Amazingly, rescuers are still finding survivors. A woman was pulled alive from a tunnel at a hydropower plant in the town of Hongbai.
Meanwhile, hundreds of distraught relatives placed wreaths along the road leading to Fuxing primary school in Wufu, where at least 127 children were crushed to death. They hoisted a banner reading, "The children did not die of a natural disaster but of an unsafe building."
"An answer must be given to our children," said Li Xiaoping, whose 11-year-old son was among the dead. "There is a problem with the buildings. All the buildings here did not collapse except for this one building."
Li Rongrong, who heads the state-owned Assets Supervision and Administration Commission and is in charge of overseeing China's huge state sector, said that generally construction companies under him were very good.
But he added: "If these buildings, which collapsed were built by major state-owned firms, we will take severe measures."

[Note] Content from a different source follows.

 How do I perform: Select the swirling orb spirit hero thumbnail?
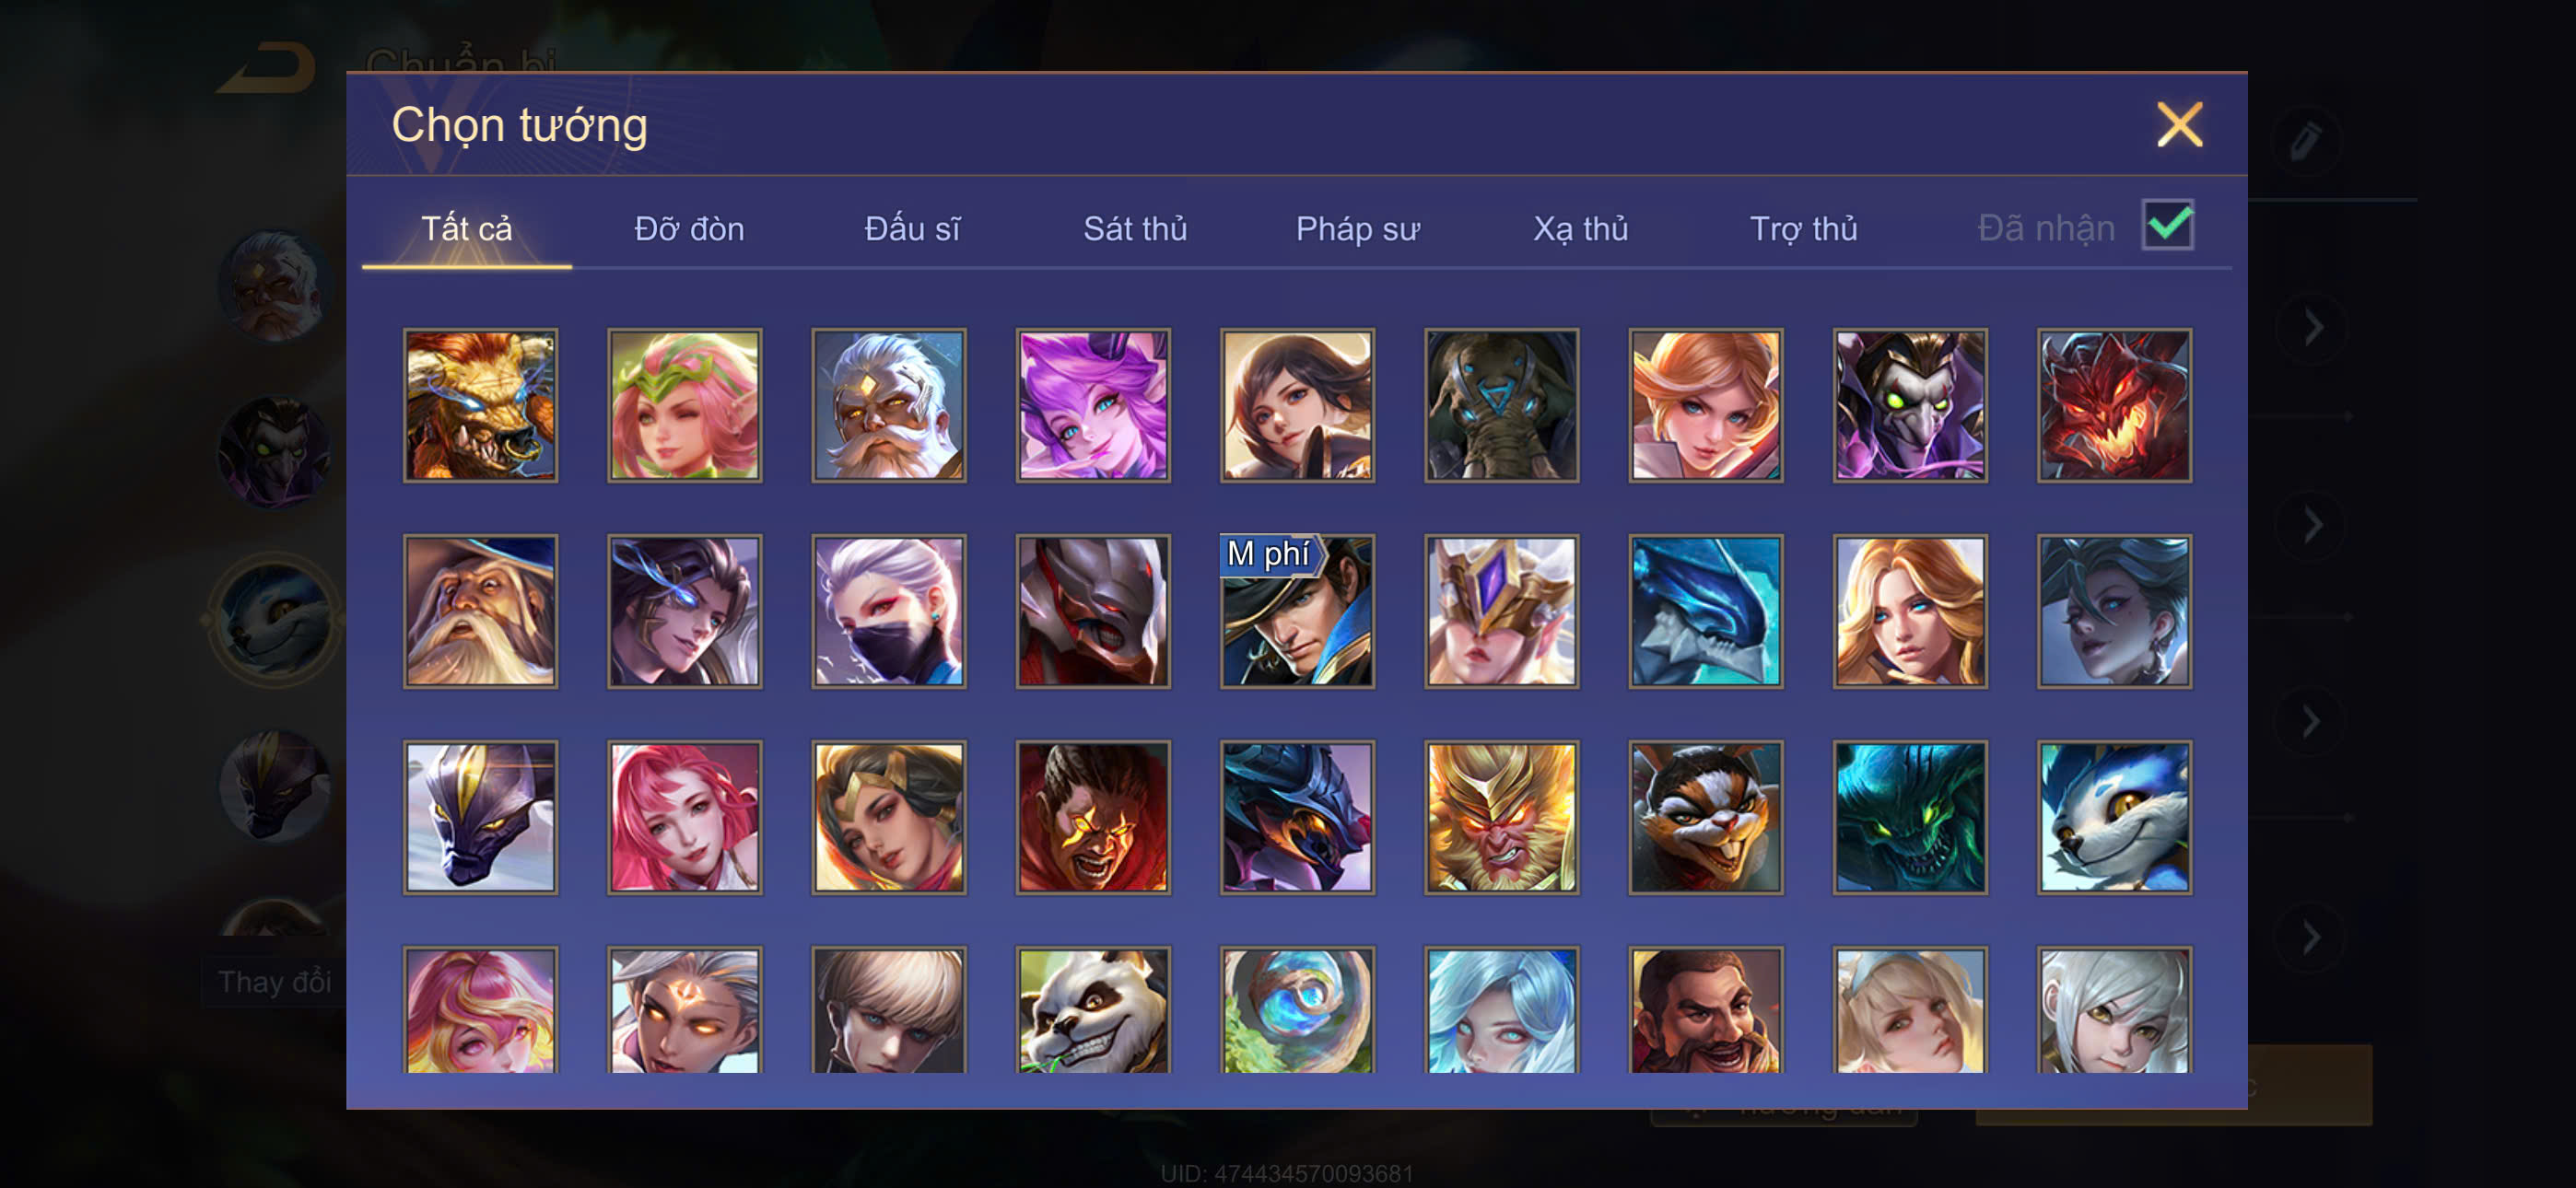[1297, 1010]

In Yinhua town, where more than 200 pupils died, a woman who lost her 13-year-old daughter said the school building had had two levels in 1993, but illegally added two more later.
"When it collapsed it was just fragments, not blocks. That shows how badly built it was," Luo Zaihong said.
A petition circulated in Juyuan town, where 500 or more pupils died in the ruined middle school, demanding punishment of those responsible for shoddy schools, and compensation.
Protests by parents could be troublesome as the ruling Communist Party seeks to maintain a staunch front of unity and stability in the wake of the quake.